● **TASK INSTRUCTIONS**: Write out, word for word, the part of the lines that opens with the line containing "Viewport: 1060px width, 629px" and closes with the line containing "pyautogui.click(x=212, y=296)", both included. Leave the pictures out.

============================================================

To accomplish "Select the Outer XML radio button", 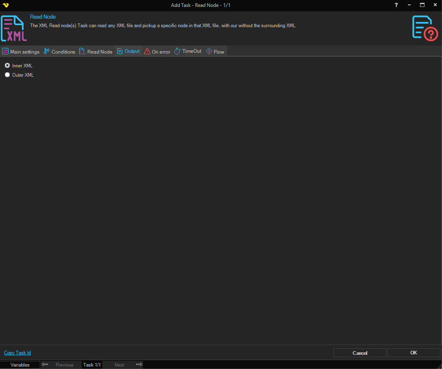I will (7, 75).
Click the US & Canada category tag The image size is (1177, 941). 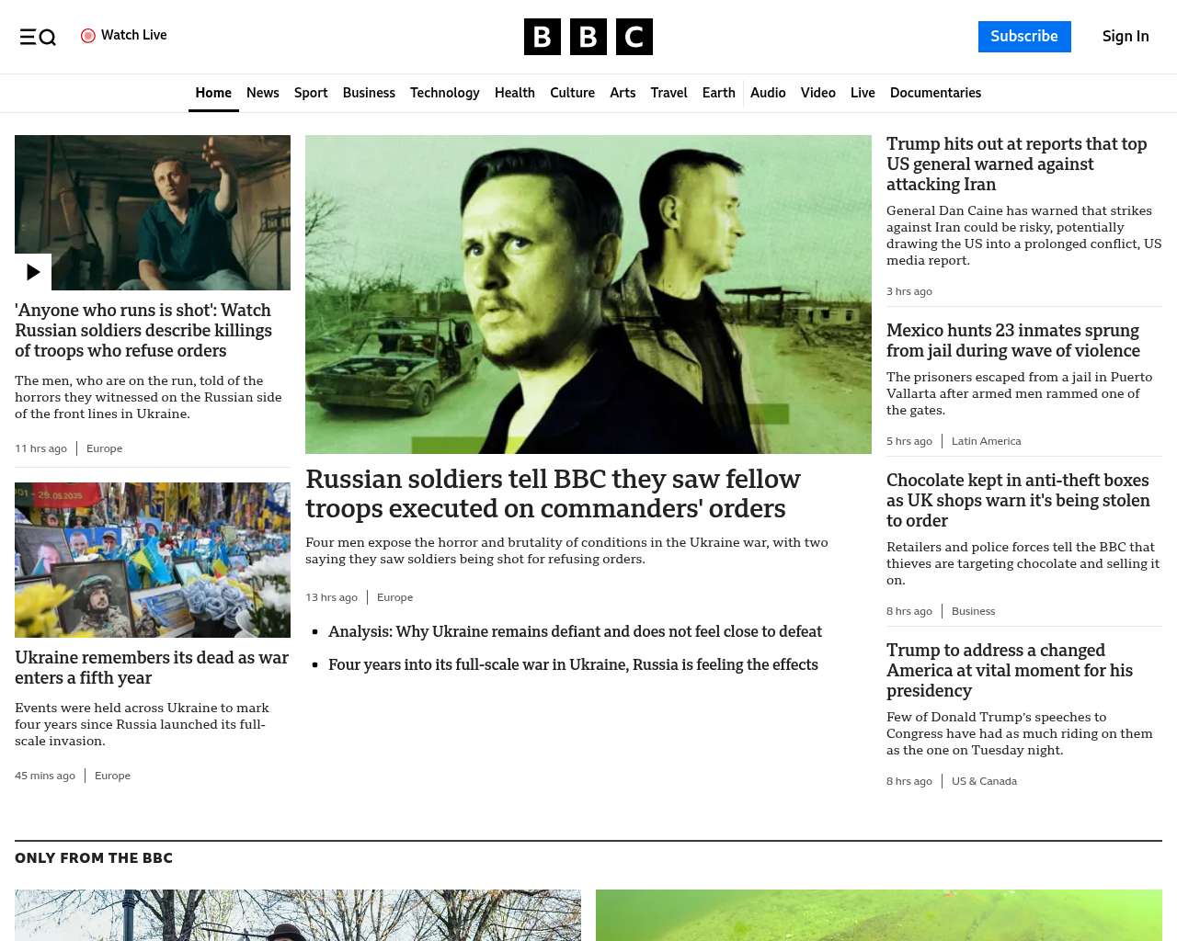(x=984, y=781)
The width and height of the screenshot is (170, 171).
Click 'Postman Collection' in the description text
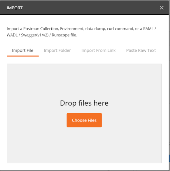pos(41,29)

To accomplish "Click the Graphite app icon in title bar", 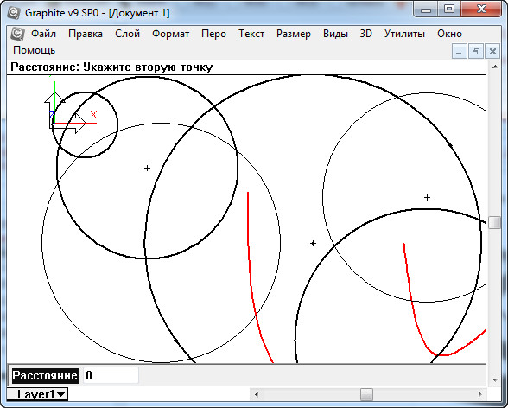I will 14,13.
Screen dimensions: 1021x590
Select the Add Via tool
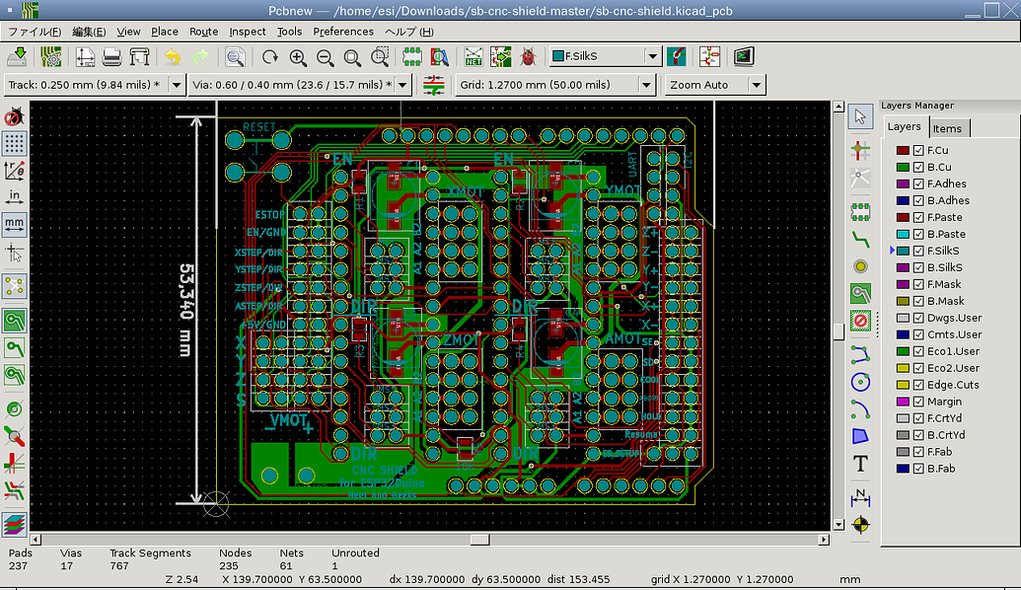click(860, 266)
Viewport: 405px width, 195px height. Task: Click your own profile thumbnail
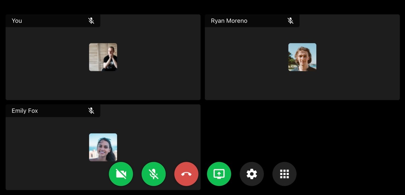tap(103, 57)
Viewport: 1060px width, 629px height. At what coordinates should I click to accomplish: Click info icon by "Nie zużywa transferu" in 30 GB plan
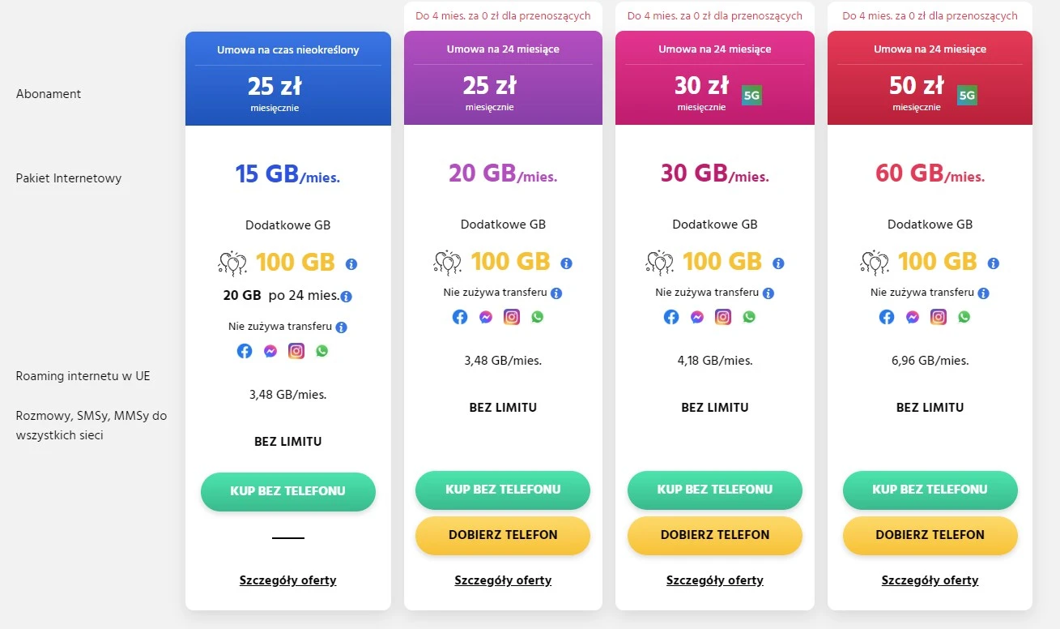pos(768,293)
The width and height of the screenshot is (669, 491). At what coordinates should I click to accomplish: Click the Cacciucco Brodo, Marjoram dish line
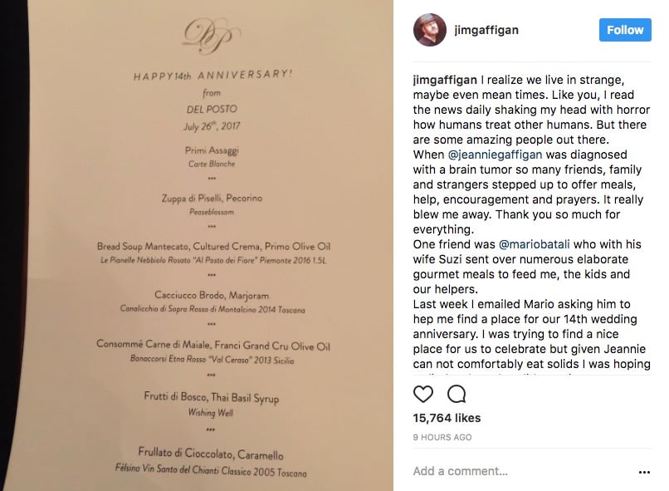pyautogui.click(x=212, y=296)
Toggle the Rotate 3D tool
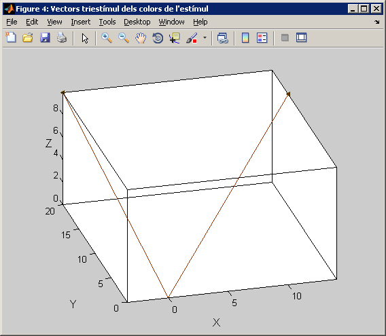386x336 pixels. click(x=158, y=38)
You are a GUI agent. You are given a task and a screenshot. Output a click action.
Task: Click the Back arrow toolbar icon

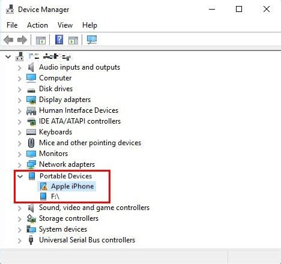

============================================================

● **ANSWER FOR THE TASK**:
Viewport: 1060px width, 629px height. At what coordinates should I click to accomplish: Click info icon by "Nie zużywa transferu" in 30 GB plan
pos(768,293)
The width and height of the screenshot is (669, 491). At what coordinates should I click to accomplish: Click the Cacciucco Brodo, Marjoram dish line
pyautogui.click(x=212, y=296)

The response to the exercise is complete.